Strengthen Basic Research Imperative For Self Reliance In Sci & Tech

Von der Leyen said that EU does not want to “cut economic, societal, political, and scientific ties” with China but must act quickly to rebalance its relationship with communist regime.

Strengthen Basic Research Imperative For Self Reliance In Sci & Tech

Ursula von der Leyen, president of the EU Commission, told MEPs today that while the EU shouldn’t sever its scientific ties with China, it must take precautions to prevent the leakage of sensitive technologies to the Chinese military.

Von der Leyen said that the EU does not want to “cut economic, societal, political, and scientific ties” with China but must act quickly to rebalance its relationship with the communist regime.

This was her first opportunity to speak about the matter since her trip to China earlier this month with French President Emanuel Macron. There is undoubtedly a need for Europe to work on reducing the risk associated with some crucial and delicate aspects of our relationship, she said.

To defend themselves against Chinese attempts to steal technologies for both military and civilian applications, EU businesses need new weapons. In order to prevent the leakage of sensitive and emerging technologies through investments in other nations, von der Leyen said that “we have to look at where there are gaps in our toolbox.”

In support of this, the Commission will release guidelines and policies aimed at assisting EU companies in protecting their technologies and ensuring EU resources and expertise are not utilised for China’s military. These will be components of a new economic security strategy that the Commission intends to introduce in the upcoming months.

According to von der Leyen, “We need to make sure that our companies’ capital, expertise, and knowledge are not used to strengthen the military and intelligence capabilities of those who are also our systemic rivals.”
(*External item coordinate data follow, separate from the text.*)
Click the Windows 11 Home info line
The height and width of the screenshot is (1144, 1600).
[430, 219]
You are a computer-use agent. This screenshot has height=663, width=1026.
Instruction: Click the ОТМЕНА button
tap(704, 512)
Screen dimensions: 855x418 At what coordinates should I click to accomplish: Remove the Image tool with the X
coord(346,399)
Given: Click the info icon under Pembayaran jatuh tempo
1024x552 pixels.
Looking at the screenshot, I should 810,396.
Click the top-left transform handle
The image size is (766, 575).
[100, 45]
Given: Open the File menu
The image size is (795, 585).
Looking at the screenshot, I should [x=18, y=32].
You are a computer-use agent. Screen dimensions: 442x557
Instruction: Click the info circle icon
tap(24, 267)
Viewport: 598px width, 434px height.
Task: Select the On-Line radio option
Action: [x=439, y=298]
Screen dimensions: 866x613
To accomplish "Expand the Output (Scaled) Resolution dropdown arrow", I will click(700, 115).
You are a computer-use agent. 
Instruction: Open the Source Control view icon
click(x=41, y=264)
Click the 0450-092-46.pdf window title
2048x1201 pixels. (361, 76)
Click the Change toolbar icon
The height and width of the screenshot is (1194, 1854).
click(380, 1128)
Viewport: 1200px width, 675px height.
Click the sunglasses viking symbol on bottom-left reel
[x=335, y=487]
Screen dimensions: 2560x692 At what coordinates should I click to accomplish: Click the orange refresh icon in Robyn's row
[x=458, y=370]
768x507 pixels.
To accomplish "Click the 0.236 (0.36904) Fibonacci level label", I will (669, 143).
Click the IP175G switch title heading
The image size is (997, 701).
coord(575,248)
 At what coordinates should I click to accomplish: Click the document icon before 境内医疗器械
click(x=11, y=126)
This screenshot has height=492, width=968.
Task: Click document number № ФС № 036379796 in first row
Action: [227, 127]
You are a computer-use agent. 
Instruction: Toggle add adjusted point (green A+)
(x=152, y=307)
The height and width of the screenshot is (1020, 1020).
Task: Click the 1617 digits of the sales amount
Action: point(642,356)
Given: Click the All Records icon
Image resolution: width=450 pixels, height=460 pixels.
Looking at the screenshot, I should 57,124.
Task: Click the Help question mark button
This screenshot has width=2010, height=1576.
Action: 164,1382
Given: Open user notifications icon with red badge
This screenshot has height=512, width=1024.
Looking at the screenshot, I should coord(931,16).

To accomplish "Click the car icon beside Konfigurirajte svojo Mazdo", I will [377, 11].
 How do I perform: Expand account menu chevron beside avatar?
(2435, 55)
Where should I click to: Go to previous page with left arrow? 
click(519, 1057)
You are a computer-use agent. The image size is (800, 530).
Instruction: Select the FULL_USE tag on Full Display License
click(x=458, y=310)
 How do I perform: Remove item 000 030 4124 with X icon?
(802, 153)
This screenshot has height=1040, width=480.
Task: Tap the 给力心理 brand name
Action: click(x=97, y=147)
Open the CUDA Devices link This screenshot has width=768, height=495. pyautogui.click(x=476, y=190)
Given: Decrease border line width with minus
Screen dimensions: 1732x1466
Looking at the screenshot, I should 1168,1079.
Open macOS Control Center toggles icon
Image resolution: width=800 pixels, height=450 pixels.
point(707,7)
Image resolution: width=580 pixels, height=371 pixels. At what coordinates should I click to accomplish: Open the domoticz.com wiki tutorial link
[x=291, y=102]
She also acknowledged that when it comes to cutting-edge technologies like biotechnology, quantum computing, and artificial intelligence, Europe is already becoming more dependent on China. “What we want is for China to respect transparency about subsidies, intellectual property, and a level playing field when it comes to access for our companies to the Chinese market,” said von der Leyen.

China has made enormous strides since opening up its economy to the rest of the world, in part due to a conscious effort to depart from the centrally planned economy that was the hallmark of communism. China has developed into an economic powerhouse and a pioneer in many cutting-edge technology sectors by granting businesses more freedom.

With President Xi Jinping redesigning the communist regime to challenge the US’s technological and military superiority on the global stage, that era is now coming to an end, and China is entering a new era of security and control.

Many EU companies doing business in China, according to Von der Leyen, are already observing this shift “towards security and away from the logic of open markets and free trade.”

In 2021, the Commission put forth a fresh, global strategy for international research and innovation collaboration in response to geopolitical changes.

Additionally, it released a checklist for institutions to use when deciding whether or not to collaborate with Chinese partners and published guidelines on outside interference in EU research.

The communist government is occasionally a helpful partner for the Commission, but it is also a systemic foe. The EU continues to accept Chinese students and provides funding for collaborative research projects, but there are growing worries that the communist party is snooping on sensitive technologies using its scientific diaspora.

The Commission’s guiding documents, however, do not entirely clear up the increasingly murky waters of science and technology relations with China.

The US National Science Foundation has confirmed plans to set up special funding to study the scale and scope of lab leaks from its scientific institutions to China. Jean-Eric Paquet, the Commission’s former director general for research and innovation, said the EU should be more forceful in demanding respect for values, reciprocity, and intellectual property. China is not giving any positive signals that it is willing to accept the new rules.